3. The Sign Of Israel


The supreme achievement of our fathers in prophetic study was their confident expectation that before long there could be a large-scale return of Jews to the Land. The first sign of this came thirty years after the completion of Eureka, but another thirty or forty years were to pass before the movement really got going.

The fact of the Return is now so familiar that our younger generation are incapable of getting excited about it. Yet a careful combing through those heartening prophecies in Jeremiah -- such a lot of them -- can be guaranteed to quicken the pulse-rate of anyone who will shrug off his laziness and go painstakingly through them all.

On that foundation it is possible to build up a more detailed prophetic picture, and thus make certainty more certain.

The Lord's mini-parable of the fig-tree putting forth leaves is especially valuable. The shouting omission of fruit from that picture is almost deafening, especially when set alongside the trumpet-blast of Christs cursing of the luxuriant but fruitless fig tree, so obviously an acted parable of the barren religion of the Israel on which he fruitlessly sought to find fruit.

Today the state of Israel is just like that. The early diatribes of Isaiah were not only accurate pictures of the prophet's own day, they were also anticipations of an idealistic people gone to seed in our time.

They blithely call evil good and good evil. They emulate and surpass the sexual lewdness of "civilised" western nations, making highly efficient use of modem abortion methods that are so much better (yet so much like) the old style birth control - passing babies through the fire to Moloch. Observance of the wholesome precepts of Moses has become a decadent concentration on a scrupulous and elaborate separation of meat and milk, and without having a clue why they do it. Instead of gladly poring over the writings of their own prophets, they give themselves to the inane futilities of mediums-"wizards that peep and that mutter"-and especially to a schizophrenic enthusiasm for astrology-"the queen of heaven" and all that crush. They beat ploughshares into swords, spending a fantastic proportion of the national income in the process, while encouraging a never-widening social gap between prosperity and destitution, yet in their hearts they know how unsure their safety is: "Let us eat, drink, and be merry, for tomorrow another holocaust" (All this is cease lessly documented in the Jerusalem Post and Jewish Chronicle).

What a decline has set in from the fine ideals and unstinted dedication of an earlier generation of Zionists! Their very name is a prophecy, for Zion means ‘a dry place'.

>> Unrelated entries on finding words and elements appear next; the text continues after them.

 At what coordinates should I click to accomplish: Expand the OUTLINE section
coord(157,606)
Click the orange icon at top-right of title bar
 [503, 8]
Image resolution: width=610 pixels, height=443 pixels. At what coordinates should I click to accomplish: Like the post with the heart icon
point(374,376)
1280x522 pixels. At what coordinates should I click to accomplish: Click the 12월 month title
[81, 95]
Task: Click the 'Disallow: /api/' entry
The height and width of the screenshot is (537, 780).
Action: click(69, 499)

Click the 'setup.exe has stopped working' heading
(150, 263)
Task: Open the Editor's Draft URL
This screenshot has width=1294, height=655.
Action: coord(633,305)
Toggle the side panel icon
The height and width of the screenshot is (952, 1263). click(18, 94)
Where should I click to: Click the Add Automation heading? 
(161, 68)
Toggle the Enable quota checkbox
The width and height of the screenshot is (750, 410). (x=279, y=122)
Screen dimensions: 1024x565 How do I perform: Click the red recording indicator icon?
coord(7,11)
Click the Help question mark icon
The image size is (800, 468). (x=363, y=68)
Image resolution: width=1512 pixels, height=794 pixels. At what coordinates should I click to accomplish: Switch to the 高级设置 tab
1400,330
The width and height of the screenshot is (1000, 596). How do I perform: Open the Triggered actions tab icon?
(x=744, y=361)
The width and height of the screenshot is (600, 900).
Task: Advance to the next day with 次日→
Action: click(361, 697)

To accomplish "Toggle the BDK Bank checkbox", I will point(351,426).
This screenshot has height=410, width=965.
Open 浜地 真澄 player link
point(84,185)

Yet - can it be credited? - there are amongst us starry-eyed enthusiasts who see the present State of Israel as the beginning of the Kingdom of God. Is it possible to believe that the Messiah who wept over their stony-hearted indifference to himself will nevertheless gladly gather a people who today are at least as godless as their forefathers? If in the first century he wept over Jerusalem and pronounced its doom, is it likely that he will come next week and rejoice at the welcome it still stubbornly refuses to offer him?

The State of Israel, so attractive in so many ways, has nevertheless been founded on rejection of the God of its Fathers and on a sublime reliance on what can be achieved by human endeavour and cleverness, in other words, on justification by works such as Jews have always been good at. To this day it is their individual and national philosophy.

Happily there is another side to this picture. Jesus himself said: "Ye shall not see me until ye say, Blessed is he that cometh in the name of the Lord". So if Messiah is ever to come to save his people, the seed of Abraham, there must be some sign of repentance first. Even Almighty God Himself cannot save people who stubbornly refuse to repent.